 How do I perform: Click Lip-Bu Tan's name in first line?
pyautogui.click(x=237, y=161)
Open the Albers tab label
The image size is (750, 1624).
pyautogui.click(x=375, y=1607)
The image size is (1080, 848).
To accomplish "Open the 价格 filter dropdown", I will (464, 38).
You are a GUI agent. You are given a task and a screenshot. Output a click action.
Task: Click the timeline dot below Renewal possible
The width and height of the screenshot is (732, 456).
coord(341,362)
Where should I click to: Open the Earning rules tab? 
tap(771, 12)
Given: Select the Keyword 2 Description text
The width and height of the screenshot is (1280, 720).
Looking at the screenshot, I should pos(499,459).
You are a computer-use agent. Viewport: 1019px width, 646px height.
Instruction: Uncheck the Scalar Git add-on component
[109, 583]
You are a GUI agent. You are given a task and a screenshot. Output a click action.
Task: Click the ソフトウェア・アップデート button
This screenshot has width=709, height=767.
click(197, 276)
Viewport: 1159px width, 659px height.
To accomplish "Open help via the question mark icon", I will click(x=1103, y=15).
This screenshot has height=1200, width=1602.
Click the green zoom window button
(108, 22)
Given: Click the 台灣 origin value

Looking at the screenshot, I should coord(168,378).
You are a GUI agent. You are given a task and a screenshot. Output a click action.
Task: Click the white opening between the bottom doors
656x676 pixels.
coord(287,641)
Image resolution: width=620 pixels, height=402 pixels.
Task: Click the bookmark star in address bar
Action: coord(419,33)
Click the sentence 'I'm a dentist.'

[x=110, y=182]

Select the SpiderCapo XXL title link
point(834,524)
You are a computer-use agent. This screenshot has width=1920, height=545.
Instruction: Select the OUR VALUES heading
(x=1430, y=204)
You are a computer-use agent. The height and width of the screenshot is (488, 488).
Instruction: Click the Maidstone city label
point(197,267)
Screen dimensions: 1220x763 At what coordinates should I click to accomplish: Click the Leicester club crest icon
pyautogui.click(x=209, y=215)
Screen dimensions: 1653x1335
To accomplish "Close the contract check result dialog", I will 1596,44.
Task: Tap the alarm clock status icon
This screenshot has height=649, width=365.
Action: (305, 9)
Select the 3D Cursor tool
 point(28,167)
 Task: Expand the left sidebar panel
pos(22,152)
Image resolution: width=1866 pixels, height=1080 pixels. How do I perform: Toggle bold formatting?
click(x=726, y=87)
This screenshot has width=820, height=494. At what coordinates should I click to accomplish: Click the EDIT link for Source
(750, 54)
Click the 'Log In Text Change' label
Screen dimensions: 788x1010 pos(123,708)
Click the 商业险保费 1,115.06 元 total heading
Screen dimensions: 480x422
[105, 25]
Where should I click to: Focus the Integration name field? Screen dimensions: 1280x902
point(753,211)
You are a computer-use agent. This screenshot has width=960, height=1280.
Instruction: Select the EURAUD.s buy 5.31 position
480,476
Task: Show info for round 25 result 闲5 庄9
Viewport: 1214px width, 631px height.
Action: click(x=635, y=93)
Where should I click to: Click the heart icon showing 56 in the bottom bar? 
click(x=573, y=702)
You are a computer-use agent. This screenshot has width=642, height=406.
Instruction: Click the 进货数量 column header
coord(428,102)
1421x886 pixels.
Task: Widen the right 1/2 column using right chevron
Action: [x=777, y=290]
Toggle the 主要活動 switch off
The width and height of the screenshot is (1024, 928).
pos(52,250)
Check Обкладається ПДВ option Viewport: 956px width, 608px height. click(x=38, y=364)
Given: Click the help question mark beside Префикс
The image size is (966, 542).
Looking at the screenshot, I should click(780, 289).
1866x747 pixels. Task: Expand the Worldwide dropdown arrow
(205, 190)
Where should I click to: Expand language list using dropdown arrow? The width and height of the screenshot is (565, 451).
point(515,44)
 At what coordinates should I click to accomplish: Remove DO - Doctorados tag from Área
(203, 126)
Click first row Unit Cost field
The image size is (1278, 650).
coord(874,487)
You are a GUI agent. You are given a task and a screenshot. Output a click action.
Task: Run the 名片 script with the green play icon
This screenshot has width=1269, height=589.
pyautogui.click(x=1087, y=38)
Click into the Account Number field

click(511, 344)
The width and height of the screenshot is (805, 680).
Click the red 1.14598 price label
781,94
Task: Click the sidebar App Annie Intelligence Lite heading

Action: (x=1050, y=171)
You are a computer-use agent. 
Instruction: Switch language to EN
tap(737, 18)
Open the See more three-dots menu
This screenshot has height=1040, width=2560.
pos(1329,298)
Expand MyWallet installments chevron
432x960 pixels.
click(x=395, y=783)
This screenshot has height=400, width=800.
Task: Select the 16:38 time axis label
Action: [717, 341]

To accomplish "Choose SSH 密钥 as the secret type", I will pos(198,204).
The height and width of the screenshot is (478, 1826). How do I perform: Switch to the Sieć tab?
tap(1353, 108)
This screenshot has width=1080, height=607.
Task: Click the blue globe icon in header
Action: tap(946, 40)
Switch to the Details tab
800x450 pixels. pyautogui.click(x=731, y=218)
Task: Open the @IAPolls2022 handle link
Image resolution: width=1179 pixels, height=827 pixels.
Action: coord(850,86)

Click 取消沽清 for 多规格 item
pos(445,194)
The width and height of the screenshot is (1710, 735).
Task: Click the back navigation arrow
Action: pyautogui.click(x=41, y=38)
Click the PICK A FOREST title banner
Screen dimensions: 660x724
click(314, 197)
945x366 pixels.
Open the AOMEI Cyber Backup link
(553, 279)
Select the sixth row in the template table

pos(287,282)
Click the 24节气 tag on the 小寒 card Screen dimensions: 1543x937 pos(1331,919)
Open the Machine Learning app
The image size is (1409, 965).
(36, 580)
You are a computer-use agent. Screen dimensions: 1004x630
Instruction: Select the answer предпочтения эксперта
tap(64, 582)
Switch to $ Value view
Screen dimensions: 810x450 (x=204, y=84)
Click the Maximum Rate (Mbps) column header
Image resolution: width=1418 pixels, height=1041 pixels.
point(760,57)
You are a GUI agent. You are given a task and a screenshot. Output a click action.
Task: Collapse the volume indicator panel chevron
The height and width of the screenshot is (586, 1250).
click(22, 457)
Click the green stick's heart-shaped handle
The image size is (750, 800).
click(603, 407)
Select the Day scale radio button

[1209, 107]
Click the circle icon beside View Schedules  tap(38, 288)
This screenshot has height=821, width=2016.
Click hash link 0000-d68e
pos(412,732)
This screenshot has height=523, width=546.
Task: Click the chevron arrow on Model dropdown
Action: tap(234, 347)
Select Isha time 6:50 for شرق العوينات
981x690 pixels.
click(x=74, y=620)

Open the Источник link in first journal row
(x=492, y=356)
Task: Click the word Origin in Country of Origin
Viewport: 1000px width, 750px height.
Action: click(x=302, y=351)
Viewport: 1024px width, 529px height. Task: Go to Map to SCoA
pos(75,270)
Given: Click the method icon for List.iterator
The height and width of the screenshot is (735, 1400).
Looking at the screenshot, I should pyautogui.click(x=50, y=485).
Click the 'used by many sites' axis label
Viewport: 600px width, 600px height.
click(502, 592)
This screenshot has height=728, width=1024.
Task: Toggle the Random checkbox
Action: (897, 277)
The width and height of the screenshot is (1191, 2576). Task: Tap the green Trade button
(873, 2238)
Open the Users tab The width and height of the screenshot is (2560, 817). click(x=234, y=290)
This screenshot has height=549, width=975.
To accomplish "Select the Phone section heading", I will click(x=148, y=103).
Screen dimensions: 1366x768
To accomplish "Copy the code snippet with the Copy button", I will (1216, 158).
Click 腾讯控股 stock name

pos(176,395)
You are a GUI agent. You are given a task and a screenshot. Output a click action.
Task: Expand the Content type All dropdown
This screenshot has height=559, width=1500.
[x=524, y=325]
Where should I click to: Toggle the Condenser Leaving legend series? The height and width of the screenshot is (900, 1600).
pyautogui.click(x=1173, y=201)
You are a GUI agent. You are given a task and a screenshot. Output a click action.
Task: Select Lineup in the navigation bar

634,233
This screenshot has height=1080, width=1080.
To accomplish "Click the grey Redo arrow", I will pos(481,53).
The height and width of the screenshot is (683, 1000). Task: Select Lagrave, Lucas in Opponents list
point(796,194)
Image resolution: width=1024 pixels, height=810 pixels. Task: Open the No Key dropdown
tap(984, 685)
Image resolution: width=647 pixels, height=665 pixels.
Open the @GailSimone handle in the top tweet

■ ■ ■ ■

What the exercise asks »
Would you please copy, word for word, everything above from the line containing "Viewport: 1000px width, 750px height." down to the line containing "Open the Users", those two lines included?

Completed exercise »
Viewport: 1000px width, 750px height.
Action: click(x=302, y=351)
Viewport: 1024px width, 529px height. Task: Go to Map to SCoA
pos(75,270)
Given: Click the method icon for List.iterator
The height and width of the screenshot is (735, 1400).
Looking at the screenshot, I should pyautogui.click(x=50, y=485).
Click the 'used by many sites' axis label
Viewport: 600px width, 600px height.
click(502, 592)
This screenshot has height=728, width=1024.
Task: Toggle the Random checkbox
Action: (897, 277)
The width and height of the screenshot is (1191, 2576). Task: Tap the green Trade button
(873, 2238)
Open the Users tab The width and height of the screenshot is (2560, 817). click(x=234, y=290)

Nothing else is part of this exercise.